17 Aug 2023, 14:02
Sören Amelang

German government weakens renewables targets in municipal heating plans

Clean Energy Wire / Table.Media

Germany’s coalition government has agreed on a draft law requiring municipalities to submit plans for the transition to climate-neutral heating, but has softened interim targets for the use of renewables. Existing district heating networks must increase the share of renewable energies to 30 percent by 2030, with exceptions meaning many municipalities don’t have to reach this level before 2035, according to the bill – an earlier draft stipulated a share of 50 percent by 2030. Alongside green hydrogen – produced from water using renewable electricity – blue and turquoise hydrogen are to be considered a climate-friendly gas. These are made from natural gas in processes that capture the CO₂. 

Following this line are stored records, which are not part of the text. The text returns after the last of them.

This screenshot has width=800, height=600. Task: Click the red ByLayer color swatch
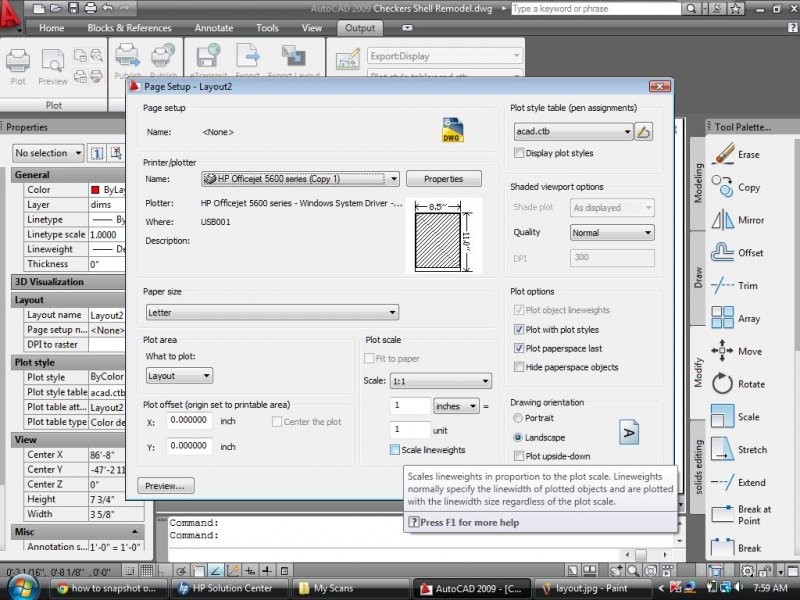pyautogui.click(x=95, y=190)
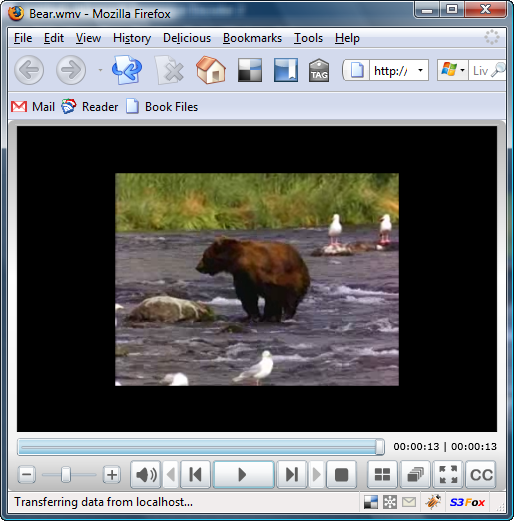Click the Reload page icon

126,70
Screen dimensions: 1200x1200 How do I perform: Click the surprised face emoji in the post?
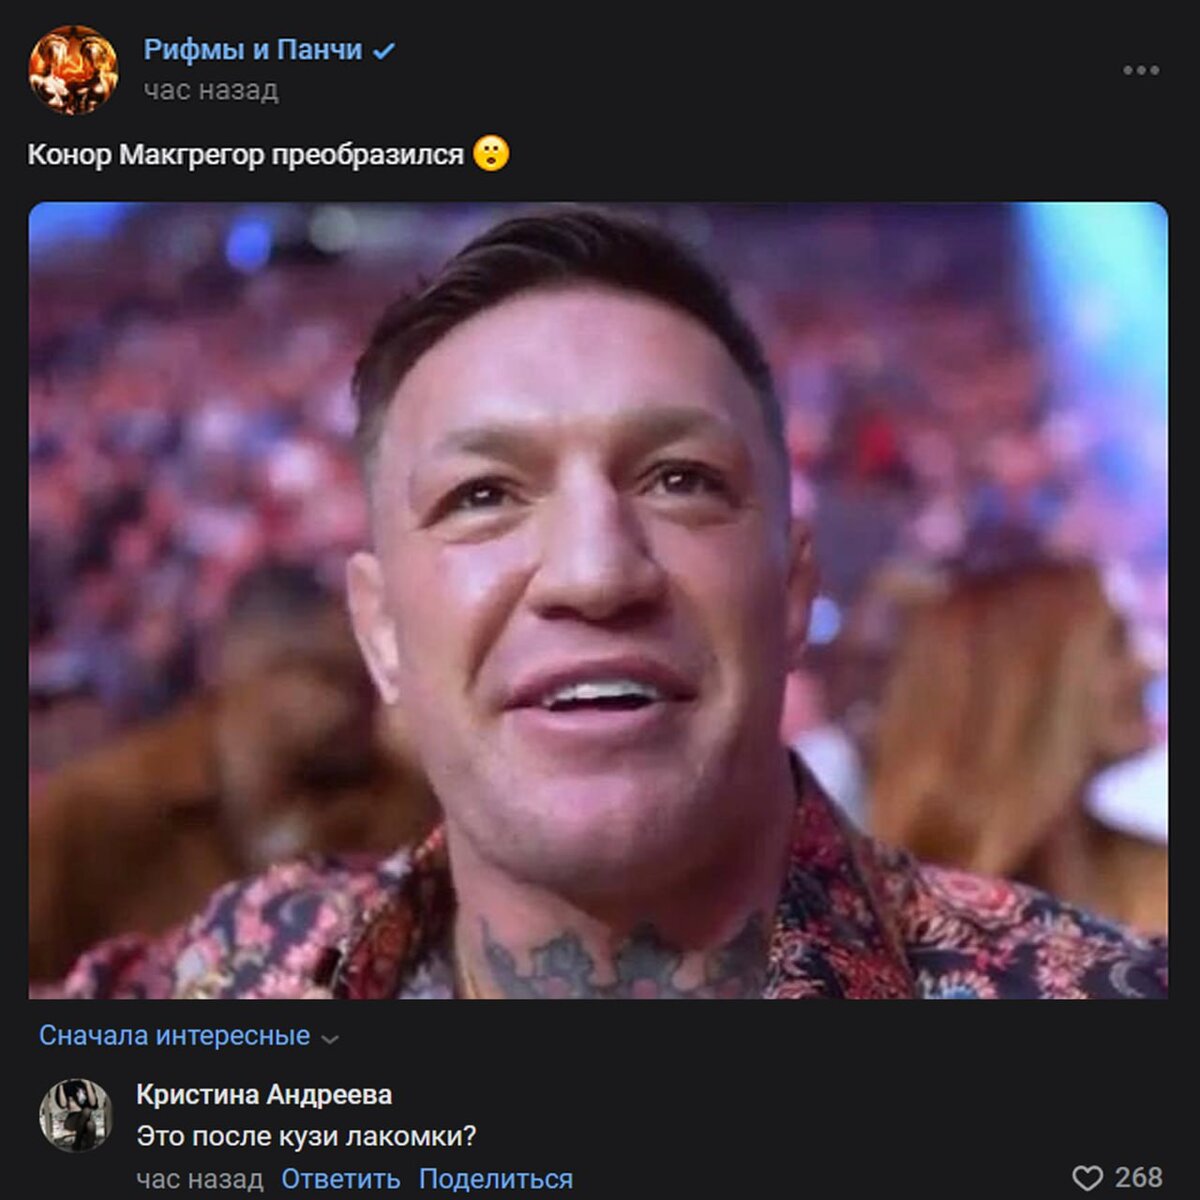491,154
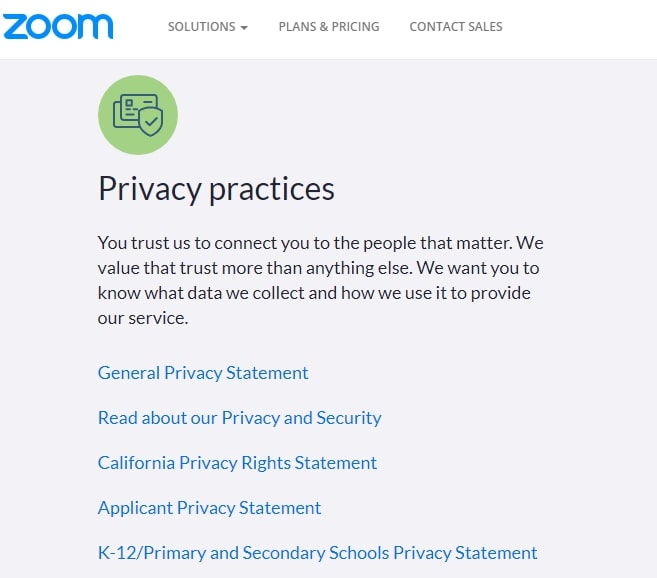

“The aim of the bill is to have heat planning in all of Germany's approximately 11,000 municipalities, so that citizens and businesses know which energy source and supply they can count on locally,” the economy and climate action ministry (BMWK) explained in a press release. The plans are meant to allow households to find out whether they will be connected to a district heating network, or if they will have to transition to a different type of climate-friendly technology. Homeowners will not be obliged to switch to renewable heating systems until the plans are made public. The municipal heating law is closely linked to Germany’s controversial draft law to phase out oil and gas boilers. Both bills still need to be approved by parliament after the summer recess. The use of fossil fuel-run heating systems will be banned entirely from 2045, the year in which Germany aims to have made its economy entirely climate neutral. Heating buildings accounts for around 15 percent of the country’s CO₂ emissions.

Neither the construction ministry, which is in charge of the draft, nor the economy ministry, which is responsible for climate protection, answered questions on how  weakening the interim renewable targets will affect the country’s overall climate goals for 2030, reported newsletter Table.Media. Utility association BDEW welcomed the reduction: “This makes the decarbonisation of grid-bound heating more practicable for district heating network operators without losing sight of the actual goal of a climate-neutral heat supply in 2045.” NGO Environmental Action Germany (DUH) lamented that the deadlines for the municipalities’ plans – 2026 or 2028, depending on size – are so late that homeowners can still install fossil heating systems in the intervening years, and that the bill fails to prioritise climate-friendly heating sources: “Bioenergy and green hydrogen are niche solutions that should only be used in special cases due to their inefficiency, low availability and high costs. Under no circumstances should they be adopted as equal solutions in the law, otherwise there is a risk of massive wasted investments.”